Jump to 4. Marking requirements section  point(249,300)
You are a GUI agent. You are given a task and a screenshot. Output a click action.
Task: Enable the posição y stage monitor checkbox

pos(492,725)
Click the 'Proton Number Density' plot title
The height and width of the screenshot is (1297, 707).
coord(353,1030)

■ **AIM OF THE TASK**
Would you restate the material above word for word?

■ **ANSWER TO THIS PROBLEM**
Jump to 4. Marking requirements section  point(249,300)
You are a GUI agent. You are given a task and a screenshot. Output a click action.
Task: Enable the posição y stage monitor checkbox

pos(492,725)
Click the 'Proton Number Density' plot title
The height and width of the screenshot is (1297, 707).
coord(353,1030)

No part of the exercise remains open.